Segment Start: TEXT UNDER STUDY

Parapipe - paralleling pipeline

Parapipe - paralleling pipeline

Mentioned in Awesome Go tests linters coverage Go Report Card GoDoc

The library provides a zero-dependency non-blocking buffered FIFO-pipeline for structuring the code and vertically scaling your app. Unlike regular pipeline examples you may find on the internet - parapipe executes everything on each step concurrently, yet maintaining the output order. Although, this library does not use any locks or mutexes. Just pure channels.

When to use

  • processed data can be divided in chunks (messages), and the flow may consist of one or more stages
  • data should be processed concurrently (scaled vertically)
  • the order of processing messages must be maintained

Installation

go get github.com/nazar256/parapipe

Usage

  1. Create a pipeline
cfg := parapipe.Config{
    ProcessErrors: false,	// messages implementing "error" interface will not be passed to subsequent workers
}
pipeline := parapipe.NewPipeline(cfg)
  1. Add pipes - call Pipe() method one or more times
concurrency := 5    // how many messages to process concurrently for each pipe
pipeline.Pipe(concurrency, func(msg interface{}) interface{} {
    typedMsg := msg.(YourInputType)     // assert your type for the message
    // do something and generate a new value "someValue"
    return someValue
})
  1. Get "out" channel when all pipes are added and read results from it
for result := range pipeline.Out() {
    typedResut := result.(YourResultType)
    // do something with the result
}

It's important to read everything from "out" even when the pipeline won't produce any viable result. It will be stuck otherwise.

  1. Push values for processing into the pipeline:
pipeline.Push("something")
  1. Close pipeline to clean up its resources and close its output channel after the last message. All internal channels, goroutines, including Out() channel will be closed in a cascade. It's not recommended closing pipeline using defer because you may not want to hang output util defer is executed.
pipeline.Close()

Error handling

To handle errors just return them as a result then listen to them on Out. By default, errors will not be processed by subsequent stages.

pipeline.Pipe(4, func(msg interface{}) interface{} {
    inputValue := msg.(YourInputType)     // assert your type for the message
    someValue, err := someOperation(inputValue)
    if err != nil {
        return err      // error can also be a result and can be returned from a pipeline stage (pipe)
    }
    return someValue
})
// ...
for result := range pipeline.Out() {
    err := result.(error)

Segment End: TEXT UNDER STUDY
Segment Start: DATA EXCERPTS

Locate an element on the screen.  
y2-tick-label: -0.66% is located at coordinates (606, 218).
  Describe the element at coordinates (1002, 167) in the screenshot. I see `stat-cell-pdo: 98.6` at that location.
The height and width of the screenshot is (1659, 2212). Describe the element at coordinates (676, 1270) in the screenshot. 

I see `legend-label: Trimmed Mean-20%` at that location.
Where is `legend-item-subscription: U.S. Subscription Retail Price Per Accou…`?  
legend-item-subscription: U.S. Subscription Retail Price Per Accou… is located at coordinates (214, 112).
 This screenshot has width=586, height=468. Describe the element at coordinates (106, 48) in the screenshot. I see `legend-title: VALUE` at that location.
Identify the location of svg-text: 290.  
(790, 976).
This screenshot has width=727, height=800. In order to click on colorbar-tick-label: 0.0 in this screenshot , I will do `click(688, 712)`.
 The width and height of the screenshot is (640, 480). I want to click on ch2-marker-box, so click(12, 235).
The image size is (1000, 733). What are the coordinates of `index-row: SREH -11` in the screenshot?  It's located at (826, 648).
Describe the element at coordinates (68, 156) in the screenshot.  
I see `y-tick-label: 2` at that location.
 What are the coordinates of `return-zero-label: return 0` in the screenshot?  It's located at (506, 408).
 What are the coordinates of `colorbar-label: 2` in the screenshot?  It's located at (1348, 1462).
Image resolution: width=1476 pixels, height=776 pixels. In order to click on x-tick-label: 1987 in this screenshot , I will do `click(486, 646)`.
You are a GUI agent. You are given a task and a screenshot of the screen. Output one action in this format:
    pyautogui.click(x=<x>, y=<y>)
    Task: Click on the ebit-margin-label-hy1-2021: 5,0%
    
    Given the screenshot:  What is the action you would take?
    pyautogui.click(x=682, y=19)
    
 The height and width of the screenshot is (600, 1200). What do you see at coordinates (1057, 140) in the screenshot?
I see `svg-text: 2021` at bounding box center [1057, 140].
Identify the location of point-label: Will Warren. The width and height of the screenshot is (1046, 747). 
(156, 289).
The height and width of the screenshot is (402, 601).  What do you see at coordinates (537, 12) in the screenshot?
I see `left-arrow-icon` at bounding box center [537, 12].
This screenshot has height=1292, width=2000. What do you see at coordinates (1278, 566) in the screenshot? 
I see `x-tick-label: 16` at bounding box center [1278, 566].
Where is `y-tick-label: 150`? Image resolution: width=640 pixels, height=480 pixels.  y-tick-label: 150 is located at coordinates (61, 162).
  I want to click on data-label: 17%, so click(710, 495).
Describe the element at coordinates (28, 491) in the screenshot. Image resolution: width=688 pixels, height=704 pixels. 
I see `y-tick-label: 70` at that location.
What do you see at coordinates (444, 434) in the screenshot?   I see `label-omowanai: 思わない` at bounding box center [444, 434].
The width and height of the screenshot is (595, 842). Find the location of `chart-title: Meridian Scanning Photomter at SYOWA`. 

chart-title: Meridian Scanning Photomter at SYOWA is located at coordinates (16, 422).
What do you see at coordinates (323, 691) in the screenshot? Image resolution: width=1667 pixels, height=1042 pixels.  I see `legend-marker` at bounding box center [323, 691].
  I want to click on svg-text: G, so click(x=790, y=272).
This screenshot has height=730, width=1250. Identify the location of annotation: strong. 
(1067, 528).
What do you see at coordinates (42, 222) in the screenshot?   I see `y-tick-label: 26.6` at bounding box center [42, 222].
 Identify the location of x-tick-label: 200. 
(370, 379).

Segment End: DATA EXCERPTS

■ **JOB A**:
Summarize the Parapipe text in two sentences.
■ **JOB B**:
Please carry on the Parapipe text from the point where it stops.
The material plays no part here and can be left aside.

■ **EXPECTED OUTPUT A**:
Parapipe is a zero-dependency, non-blocking, buffered FIFO pipeline library that runs everything on each step concurrently while keeping the output order, using only channels rather than locks or mutexes. You create a pipeline from a config, add stages with Pipe(), read results from Out(), push values with Push() and close it with Close(), and errors can be returned as results that later stages skip by default.

■ **EXPECTED OUTPUT B**:
    if err != nil {
        // handle the error
        // you may want to stop sending new values to the pipeline in your own way and do close(pipeline.In())
    }   
    typedResut := result.(YourResultType)
    // do something with the result
}

Optionally you may allow passing errors to subsequent pipes. For example, if you do not wish to stop the pipeline on errors, but rather process them in subsequent pipes.

cfg := parapipe.Config{
    ProcessErrors: true,	// messages implementing "error" interface will be passed to subsequent workers as any message
}
concurrency := 5    // how many messages to process concurrently for each pipe

pipeline := parapipe.NewPipeline(cfg).
    Pipe(concurrency, func(msg interface{}) interface{} {
        inputValue := msg.(YourInputType)     // assert your type for the message
        someValue, err := someOperation(inputValue)
        if err != nil {
            return err      // error can also be a result and can be returned from a pipeline stage (pipe)
        }
        return someValue
    }).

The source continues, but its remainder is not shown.